Landry Viehmann, 8, enjoyed seeing the results of their teamwork.
“It think it was fun to watch the flowers bloom really fast,” Landry said.
The girls planted the flowers on Monday, and the colorful plants were aready growing strong around the pond Friday.
In her presentation, Quinn talked about things Monarch butterflies need, including milkweed, nectar for survival, and a water source. They also need the butterfly houses, and rocks warmed by sunshine so they can rest their wings. They have a long journey each year, flying north from Mexico in March and back southward in November.
Ainsley made a colorful presentation with all sorts of details about Monarch butterflies. Heidi’s presentation detailed the life cycle of a Monarch butterfly, and Brinleigh Locke’s presentation focused on several details about the endangered species.
Viehmann showed the residents a colorful mockup of the garden, signed by each of the girls in the Troop. The girls took turns hammering a sign into the garden soil to mark the site as a Certified Monarch Waystation, they they carefully placed butterfly houses and bird houses on shepherd’s hooks around the pond.

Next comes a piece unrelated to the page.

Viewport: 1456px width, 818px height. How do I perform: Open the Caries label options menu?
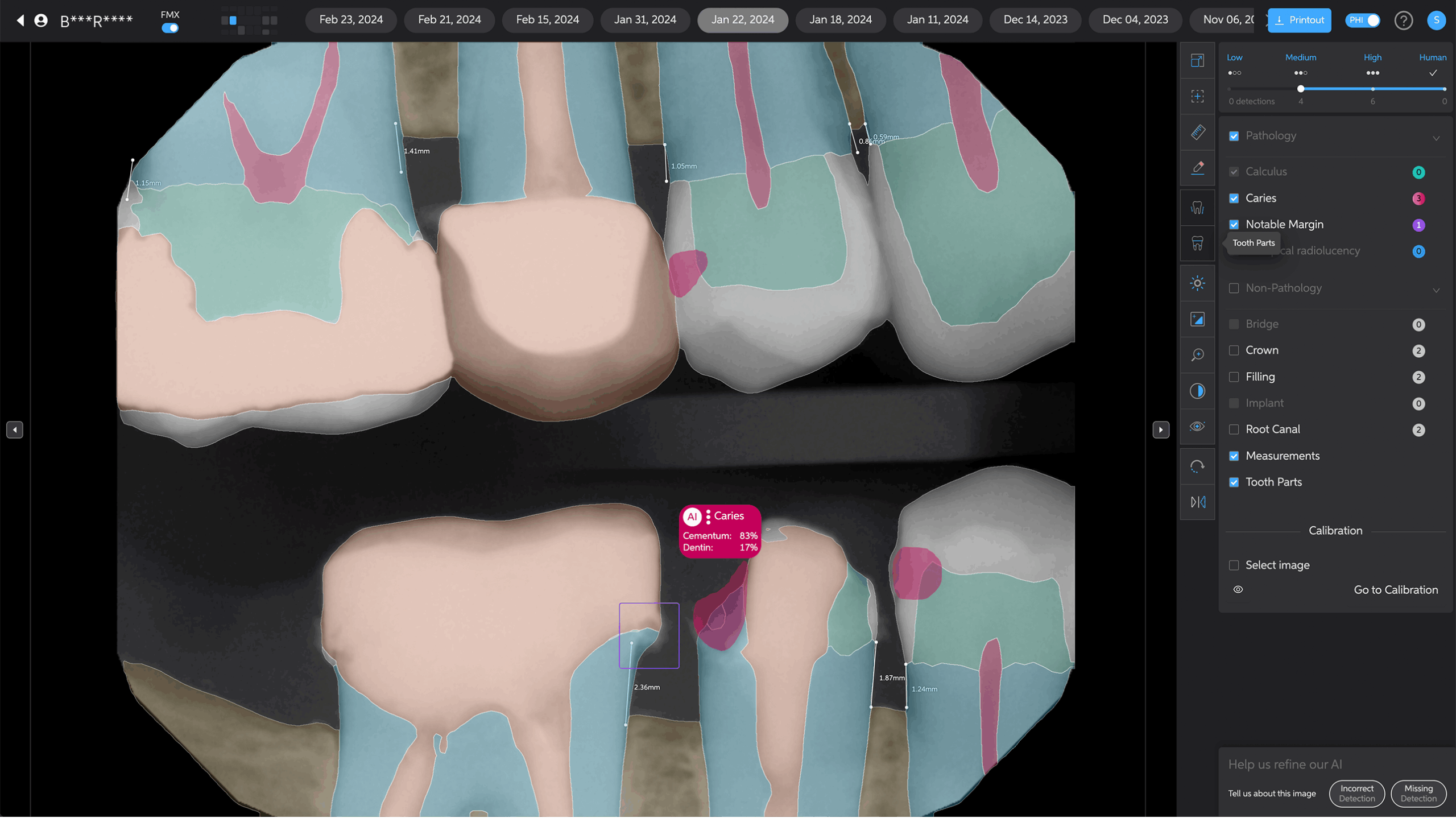[708, 517]
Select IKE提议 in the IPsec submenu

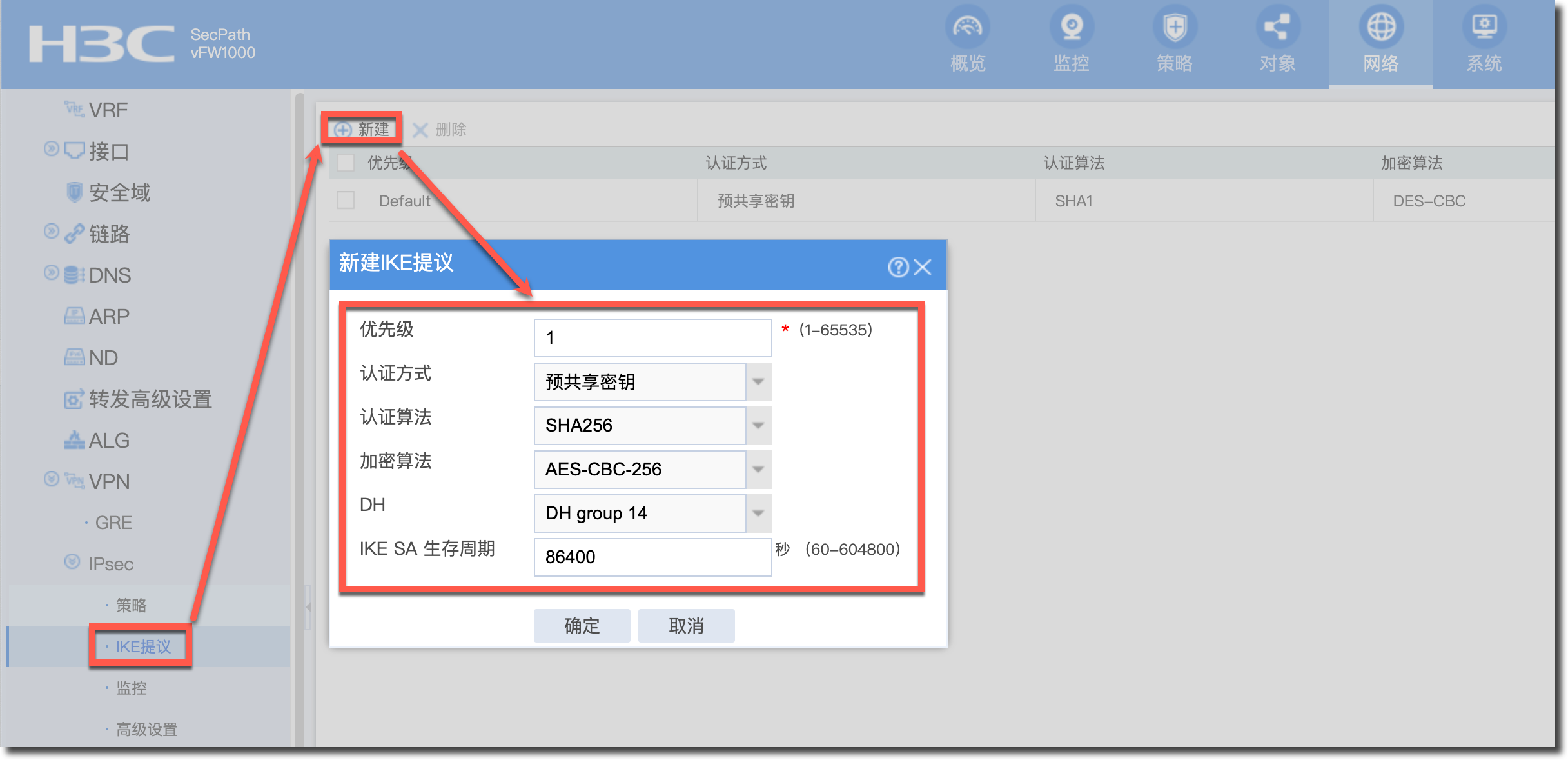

Beth Haven residents Skip and Betty Wells, Joyce Dilley and Judy Grisham enjoyed the Scouts’ presentations and the efforts they put into the Monarch Waystation and flower garden.
Grisham said it was a fun experience, noting “I think they enjoyed it, too.”
“I think they did a great job. Hopefully we’ll see a lot of butterflies,” Dilley said.
“They put a lot of work into it,” Betty Wells said. “I’m so excited. We’ll just wait and see now, won’t we?”